Infection and Inflammation
Parenchymal Abscess
The typical appearance on MR and CT of a brain abscess is that of a round mass lesion with central necrosis, demonstrating a distinctive uniform thin rim of contrast enhancement. On T2-weighted scans, the abscess capsule may also demonstrate slight low signal intensity. There will be prominent accompanying vasogenic edema. The area of central necrosis may be heterogeneous. Although not entirely specific for an abscess (this finding can also be seen, rarely, in brain metastases), restricted diffusion on MR of the central fluid collection is characteristic for an abscess ( Fig. 1.90 ). The most common location is at the gray–white matter junction. Differential diagnostic considerations include a glioblastoma and a solitary necrotic metastasis. Glioblastomas, however, are typically much larger lesions, with the rim of contrast enhancement notable for its irregularity and of varying thickness.
Early in bacterial infection, prior to the formation of a distinct abscess, cerebritis will be present, with a somewhat nonspecific imaging appearance on MR. There will be focal vasogenic edema, with or without patchy contrast enhancement. Secondary findings may provide important clues to the diagnosis, including meningitis and lesion location (e.g., with the area of cerebritis adjacent to an infected frontal or mastoid sinus) ( Fig. 1.91 ).
Epidural and Subdural Abscesses
MR is superior to CT for identification and definition of epidural and subdural abscesses, due both to its soft tissue sensitivity and the lack of artifact from the calvarium. In epidural lesions, close inspection should also be made of the adjacent bone for possible disease extension (osteomyelitis). On FLAIR, infected fluid collections, regardless of location, will have increased signal intensity, distinct from normal CSF (with very low SI). The displaced dura may be recognizable in epidural abscesses as a low signal intensity interface on a T2-weighted scan ( Fig. 1.92 ).

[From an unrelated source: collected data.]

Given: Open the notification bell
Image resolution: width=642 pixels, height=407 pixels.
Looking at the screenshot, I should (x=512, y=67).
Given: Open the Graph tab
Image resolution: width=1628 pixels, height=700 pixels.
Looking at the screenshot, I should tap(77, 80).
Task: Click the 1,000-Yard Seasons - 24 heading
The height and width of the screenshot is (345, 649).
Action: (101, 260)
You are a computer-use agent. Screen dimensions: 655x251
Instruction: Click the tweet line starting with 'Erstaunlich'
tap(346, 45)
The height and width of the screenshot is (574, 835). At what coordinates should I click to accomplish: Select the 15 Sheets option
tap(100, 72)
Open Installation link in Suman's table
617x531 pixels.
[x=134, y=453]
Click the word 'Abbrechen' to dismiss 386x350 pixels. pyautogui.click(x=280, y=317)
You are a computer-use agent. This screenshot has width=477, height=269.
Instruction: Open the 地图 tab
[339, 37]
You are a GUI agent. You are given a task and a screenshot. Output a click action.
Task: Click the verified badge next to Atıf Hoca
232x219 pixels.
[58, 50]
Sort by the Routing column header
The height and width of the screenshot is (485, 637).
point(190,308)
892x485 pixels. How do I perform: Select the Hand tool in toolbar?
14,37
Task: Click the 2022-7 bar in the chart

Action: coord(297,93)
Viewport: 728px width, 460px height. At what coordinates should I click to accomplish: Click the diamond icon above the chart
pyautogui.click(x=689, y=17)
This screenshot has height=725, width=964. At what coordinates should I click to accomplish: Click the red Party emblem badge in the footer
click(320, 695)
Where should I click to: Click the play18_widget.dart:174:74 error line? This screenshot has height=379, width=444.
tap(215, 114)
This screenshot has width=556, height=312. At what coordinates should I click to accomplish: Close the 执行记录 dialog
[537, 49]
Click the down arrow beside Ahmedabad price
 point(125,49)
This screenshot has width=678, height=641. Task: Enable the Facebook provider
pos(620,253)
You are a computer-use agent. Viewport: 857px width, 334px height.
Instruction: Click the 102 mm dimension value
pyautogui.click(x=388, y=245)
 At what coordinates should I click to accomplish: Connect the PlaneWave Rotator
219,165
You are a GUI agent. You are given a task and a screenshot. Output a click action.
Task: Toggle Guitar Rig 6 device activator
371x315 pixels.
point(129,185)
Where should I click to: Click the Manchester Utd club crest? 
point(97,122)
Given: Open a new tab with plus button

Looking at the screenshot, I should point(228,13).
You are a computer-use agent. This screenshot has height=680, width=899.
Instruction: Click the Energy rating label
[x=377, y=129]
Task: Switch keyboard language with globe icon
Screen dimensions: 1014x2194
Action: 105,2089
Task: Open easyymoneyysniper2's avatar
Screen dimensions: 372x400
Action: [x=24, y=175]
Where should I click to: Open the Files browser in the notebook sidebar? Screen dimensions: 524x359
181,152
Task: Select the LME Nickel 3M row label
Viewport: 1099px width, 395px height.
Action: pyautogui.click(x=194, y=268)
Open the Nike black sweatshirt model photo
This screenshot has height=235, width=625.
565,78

As with brain abscesses, DWI is invaluable, permitting differentiation of infected (with restricted diffusion) and sterile fluid collections. Abnormal contrast enhancement of the lesion margins will be seen, increasing conspicuity, but not entirely specific for infection. Use of fat saturation with post-contrast scans can markedly improve lesion depiction, and recognition of abnormal contrast enhancement, due to the suppression of high signal intensity in the fat of the diploic space and extracranial soft tissues. Recognition of adjacent osteomyelitis, accompanying an epidural abscess, is also markedly improved by the use of fat suppression, both on precontrast T2-weighted scans, and post-contrast. Depending on the location of a lesion, imaging planes other than the axial may markedly improve visualization of the lesion (e.g., coronal images in a lesion near the vertex), due to less partial volume imaging.
Meningitis
Common organisms responsible for bacterial meningitis in the general adult population include Streptococcus pneumoniae, group B Streptococcus, and Neisseria meningitidis. In the neonate, the common organisms are Escherichia coli, other gram-negative rods, and group B Streptococcus. Bacterial meningitis is rapidly lethal without treatment and, despite treatment, often complicated by infarction, sensorineural hearing loss, epilepsy, and intellectual impairment. CT is very insensitive to meningitis. On MR, FLAIR may demonstrate hyperintense signal, in areas of involvement, within sulci and cisterns, with this finding however nonspecific. Abnormal contrast enhancement occurs within the leptomeninges and any accompanying purulent exudate. Such an exudate may be present covering the cerebral hemispheres, along the base of the brain, and around the intracisternal segments of the cranial nerves. Imaging findings correlate with the severity of involvement. Mild cases of meningitis may have no abnormality on MR. Subdural empyemas can also be seen (with Streptococcus pneumoniae typically the organism), but are not common. Epidural empyemas are even less common. Diagnostic clues for a subdural or epidural empyema include restricted diffusion within the fluid collection and an enhancing rim. Sterile subdural effusions are also associated with meningitis. These however follow CSF on all MR pulse sequences.
Viral meningitis has no specific treatment, with most patients recovering on their own by 7 to 10 days. As with milder cases of bacterial meningitis, findings on MR may be subtle or the scan may be normal. Findings include mild leptomeningeal enhancement and loss of cortical sulci due to generalized mild brain swelling.
Ventriculitis
Ventriculitis is inflammation of the ependymal lining of a ventricle, and can be seen as a complication of meningitis, following surgery, or due to contiguous extension of infection. As with meningitis, findings on MR may be subtle or not present. CT is rarely abnormal. Two findings are characteristic for ventriculitis on MR: increased signal intensity within the immediate periventricular white matter on FLAIR and enhancement of the ependymal lining. Ependymal spread of neoplastic disease is the primary differential diagnosis, with nodularity (if present) favoring tumor.